12 December 2025 at 06:53

Just as lullabies send babies to sleep, so songs can help those at the other end of life on their way. The leader of a Threshold Choir reveals what they do – and the personal tragedies that convinced her we need to get better at dealing with death

It’s a brisk November afternoon in the village of South Brent in Devon and, in a daffodil yellow cottage, two women are singing me lullabies. But these aren’t the sort of lullabies that parents sing to their children. They are songs written and sung for terminally ill people, to ease them towards what will hopefully be a peaceful and painless death.

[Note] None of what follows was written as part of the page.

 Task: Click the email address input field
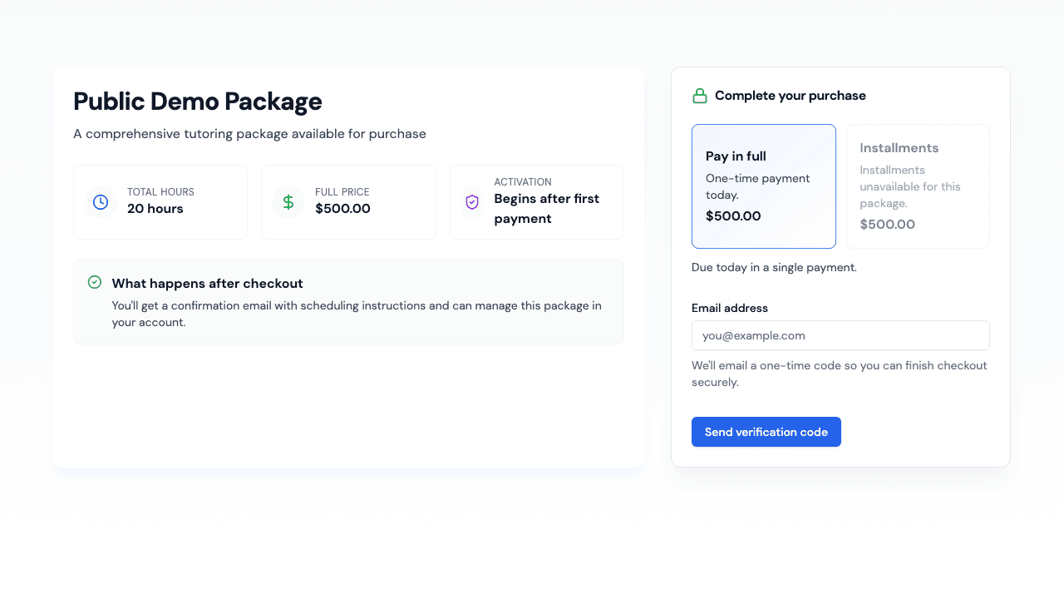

We are at the home of Nickie Aven, singer and leader of a Threshold Choir. Aven and her friend are giving me a glimpse of what happens when they sing for people receiving end-of-life care. These patients are usually in hospices or in their own homes being supported by relatives, which is why 67-year-old Aven – who is softly spoken and radiates warmth and kindness – has asked me to lie down on the sofa under a rug while they sing. She says I can look at them, or I can close my eyes and allow my mind to drift. In fact, my eyes settle on Lennon, Aven’s large black labrador retriever who squeezes himself between the singers and is as gentle and well-mannered as his owner. The pair sing a cappella and in harmony. Distinct from elegies or laments, the songs are gently meditative, written to provide human connection and foster feelings of love and safety. They are not just for the benefit of the dying but for friends and relatives caring for them or holding vigil. Their singing is simple, intimate and beautiful. It is also utterly calming.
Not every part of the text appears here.